An active community group, The Seeley Gully Trust, along with other volunteers, school groups and Council staff, care for the reserve. The Council’s Community Planting Coordinator meets Trust volunteers at the Armagh St entrance every Monday morning at 9.30am and new faces are always welcome.

Korikori Park

Korikori Park in Rototuna is Hamilton’s newest sports park with two cricket pitches, five football fields, exercise equipment and a walking track over its 12ha. Korikori means ‘wiggle’ and the name links to the days when the area was surrounded by wetlands populated by native tuna.

There should be less wetland now as the Council has extensive drainage in place to ensure sports can be played all year round.

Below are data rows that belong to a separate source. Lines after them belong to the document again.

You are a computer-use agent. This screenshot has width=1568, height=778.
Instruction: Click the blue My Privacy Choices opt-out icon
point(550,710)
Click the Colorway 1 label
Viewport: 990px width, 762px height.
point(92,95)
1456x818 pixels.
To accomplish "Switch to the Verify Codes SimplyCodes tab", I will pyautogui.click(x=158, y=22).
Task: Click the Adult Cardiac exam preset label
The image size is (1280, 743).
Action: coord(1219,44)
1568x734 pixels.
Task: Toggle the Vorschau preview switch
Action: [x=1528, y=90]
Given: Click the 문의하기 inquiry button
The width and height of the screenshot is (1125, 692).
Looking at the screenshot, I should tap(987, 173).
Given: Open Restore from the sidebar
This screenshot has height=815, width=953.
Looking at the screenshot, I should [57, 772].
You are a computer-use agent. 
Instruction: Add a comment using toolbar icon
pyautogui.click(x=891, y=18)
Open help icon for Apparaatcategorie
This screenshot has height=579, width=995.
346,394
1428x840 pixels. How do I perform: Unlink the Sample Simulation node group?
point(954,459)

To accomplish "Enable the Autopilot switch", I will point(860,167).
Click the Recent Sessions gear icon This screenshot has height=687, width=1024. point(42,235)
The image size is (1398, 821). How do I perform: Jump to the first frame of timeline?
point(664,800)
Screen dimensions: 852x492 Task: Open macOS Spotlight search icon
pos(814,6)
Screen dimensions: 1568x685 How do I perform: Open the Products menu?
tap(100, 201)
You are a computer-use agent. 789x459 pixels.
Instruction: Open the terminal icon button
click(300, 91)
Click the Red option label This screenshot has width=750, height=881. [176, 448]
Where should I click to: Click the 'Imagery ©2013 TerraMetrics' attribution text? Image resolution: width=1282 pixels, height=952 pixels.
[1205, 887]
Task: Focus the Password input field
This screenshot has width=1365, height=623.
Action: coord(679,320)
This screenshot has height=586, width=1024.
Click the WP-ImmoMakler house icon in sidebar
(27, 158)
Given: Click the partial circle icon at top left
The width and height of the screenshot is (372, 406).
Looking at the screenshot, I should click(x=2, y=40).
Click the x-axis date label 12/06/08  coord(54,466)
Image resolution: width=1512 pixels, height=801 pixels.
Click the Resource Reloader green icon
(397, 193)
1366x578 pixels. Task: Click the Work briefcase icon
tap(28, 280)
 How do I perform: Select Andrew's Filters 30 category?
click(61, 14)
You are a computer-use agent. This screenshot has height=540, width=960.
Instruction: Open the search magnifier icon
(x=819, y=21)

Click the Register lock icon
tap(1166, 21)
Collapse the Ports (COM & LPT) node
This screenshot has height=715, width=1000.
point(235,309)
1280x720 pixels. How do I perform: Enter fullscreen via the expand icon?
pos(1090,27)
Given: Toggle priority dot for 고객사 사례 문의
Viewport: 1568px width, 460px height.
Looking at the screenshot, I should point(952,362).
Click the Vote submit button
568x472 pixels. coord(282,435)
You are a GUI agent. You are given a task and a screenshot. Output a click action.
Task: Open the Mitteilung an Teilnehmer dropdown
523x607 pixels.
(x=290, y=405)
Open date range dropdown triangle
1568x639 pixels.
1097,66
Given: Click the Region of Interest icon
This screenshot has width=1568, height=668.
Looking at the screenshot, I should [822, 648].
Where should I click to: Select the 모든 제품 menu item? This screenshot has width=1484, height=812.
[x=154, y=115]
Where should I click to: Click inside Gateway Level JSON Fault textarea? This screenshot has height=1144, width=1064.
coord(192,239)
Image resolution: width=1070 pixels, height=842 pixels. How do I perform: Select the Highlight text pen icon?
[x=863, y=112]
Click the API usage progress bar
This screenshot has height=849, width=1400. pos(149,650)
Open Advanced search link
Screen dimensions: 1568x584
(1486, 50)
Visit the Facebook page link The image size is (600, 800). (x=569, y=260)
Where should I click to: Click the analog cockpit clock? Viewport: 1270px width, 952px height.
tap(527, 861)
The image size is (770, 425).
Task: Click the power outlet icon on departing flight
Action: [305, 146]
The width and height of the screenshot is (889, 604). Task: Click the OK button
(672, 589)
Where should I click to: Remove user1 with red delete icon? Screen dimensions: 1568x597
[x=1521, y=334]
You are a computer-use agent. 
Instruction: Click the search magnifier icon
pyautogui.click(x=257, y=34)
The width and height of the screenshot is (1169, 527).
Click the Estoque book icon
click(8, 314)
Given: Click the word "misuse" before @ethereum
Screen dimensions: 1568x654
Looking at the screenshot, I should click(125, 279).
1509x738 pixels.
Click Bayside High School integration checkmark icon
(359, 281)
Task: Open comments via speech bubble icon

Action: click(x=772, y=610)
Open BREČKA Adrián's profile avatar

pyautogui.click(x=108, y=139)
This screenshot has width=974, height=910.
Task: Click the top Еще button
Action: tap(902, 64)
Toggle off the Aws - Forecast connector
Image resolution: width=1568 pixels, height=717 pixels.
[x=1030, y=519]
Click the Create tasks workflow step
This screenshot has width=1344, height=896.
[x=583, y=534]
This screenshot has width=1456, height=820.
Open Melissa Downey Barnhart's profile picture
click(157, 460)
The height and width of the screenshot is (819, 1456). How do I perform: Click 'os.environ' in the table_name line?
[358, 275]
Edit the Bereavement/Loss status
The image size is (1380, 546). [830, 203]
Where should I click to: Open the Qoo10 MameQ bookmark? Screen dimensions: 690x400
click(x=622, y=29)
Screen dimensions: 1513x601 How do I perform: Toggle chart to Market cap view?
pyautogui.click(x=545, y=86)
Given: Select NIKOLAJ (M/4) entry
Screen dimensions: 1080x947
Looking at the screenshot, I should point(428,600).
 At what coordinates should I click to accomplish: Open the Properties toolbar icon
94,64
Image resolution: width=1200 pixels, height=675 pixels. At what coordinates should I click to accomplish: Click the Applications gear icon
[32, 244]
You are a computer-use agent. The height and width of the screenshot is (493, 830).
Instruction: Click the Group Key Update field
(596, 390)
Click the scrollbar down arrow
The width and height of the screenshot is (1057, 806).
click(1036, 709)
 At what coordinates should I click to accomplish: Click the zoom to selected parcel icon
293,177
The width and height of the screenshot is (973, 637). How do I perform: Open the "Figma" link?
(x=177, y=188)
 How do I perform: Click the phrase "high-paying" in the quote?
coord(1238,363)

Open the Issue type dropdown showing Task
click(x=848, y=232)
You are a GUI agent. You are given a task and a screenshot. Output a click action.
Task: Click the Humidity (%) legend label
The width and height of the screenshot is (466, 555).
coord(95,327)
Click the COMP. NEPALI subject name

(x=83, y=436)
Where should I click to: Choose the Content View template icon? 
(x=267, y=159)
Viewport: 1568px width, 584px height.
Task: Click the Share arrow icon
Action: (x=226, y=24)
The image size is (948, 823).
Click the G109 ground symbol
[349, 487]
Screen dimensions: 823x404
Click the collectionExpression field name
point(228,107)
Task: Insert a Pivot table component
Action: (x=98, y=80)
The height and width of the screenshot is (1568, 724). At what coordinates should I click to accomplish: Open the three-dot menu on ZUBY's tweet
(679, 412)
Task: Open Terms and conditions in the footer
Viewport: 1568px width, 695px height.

The next stage in Korikori’s development is the construction of toilets and changing rooms.

Melville Park

Melville Park is a busy sports park on the edge of the city. It is home to the Hamilton Dog Obedience Club, Waikato Agility Group, Hamilton Roller Skating Club and the historic Melville Skate Bowl.

The Melville bowl is 40 years old and has featured in many skate magazines. Legendary skater Tony Hawk skated it in the late 1980s. The skate park has recently been upgraded so watch the Hamilton City Council Facebook page for an invitation to the opening party in early April 2020. The upgrade includes a new full-sized basketball court.

West Town Belt

The West Town Belt is a 54-hectare swathe of green space framing the western edge of central Hamilton. It extends for three kilometres from Hamilton Girls’ High School in the south to Edgecumbe Park in Whitiora, connecting the Hamilton Lake Domain to the Waikato River. It includes nine parks, the historic Hamilton West Cemetery, Seddon Park cricket ground and FMG Stadium Waikato.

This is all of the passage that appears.